A Senate question on language issues has resulted in
Official Languages Commissioner Graham Fraser say[ing] he wants to see whether the government respected its legal obligations when it made the decision.
Graham Fraser, commissaire aux langues officielles, a annoncé aujourd’hui qu’il allait procéder à une enquête sur la décision d’Industrie Canada d’éliminer le questionnaire complet du Recensement de 2011.
Phew! Some are taking their offices seriously to ensure that Ministers follow law. The Census has many legislative obligations and one can’t just change it. Those laws are there for a reason, and even the Industry Minister can’t change that. Fortunately for us, there are many dedicated former Statistics Canada employees and Chief Statisticians who stand up for what is right. There are also numerous other organizations working on this issue:
The Canadian Economics Association, the Canada Census Committee, the Canadian Association of University Teachers, the Statistical Society of Canada, the Federation of Canadian Municipalities, the Canadian Centre for Policy Alternatives and multiple newspaper editorial boards are among those that have spoken out against the decision.
While others such as
representatives from business and finance, health and social services and other levels of government say the long form is vital to the country’s health and well-being
are forming coalitions to call on government to reverse the census decision. Even the cartographers, archivists and librarians are on the case with the Association of Canadian Map Libraries and Archives (ACMLA) and have written a letter to Mr. Clement on this issue. Data pundits, experts, academics, associations, cities, and business people have spoken loud and clear – do not politically interfere with the Canadian Census.
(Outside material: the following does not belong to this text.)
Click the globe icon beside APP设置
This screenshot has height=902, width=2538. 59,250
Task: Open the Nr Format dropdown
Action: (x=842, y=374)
And so, what does the minister do when his smartest citizens provide him with advice on what not to do? On his own public consultation, he removes the #2 most popular submission and relegates it to outcast status as his Media Relations personnel claims that:
changes to the Census are important, [but] they are not directly related to the development of a digital economy strategy for Canada
So there we have it. The nations smart people speak and the nation’s leaders play hide and seek with consultations, make up evidence to make decisions and forget to check and see if they might have broken any laws. This is the state of our democracy folks. Media relations people are the new spokespeople. Democracies are fragile indeed.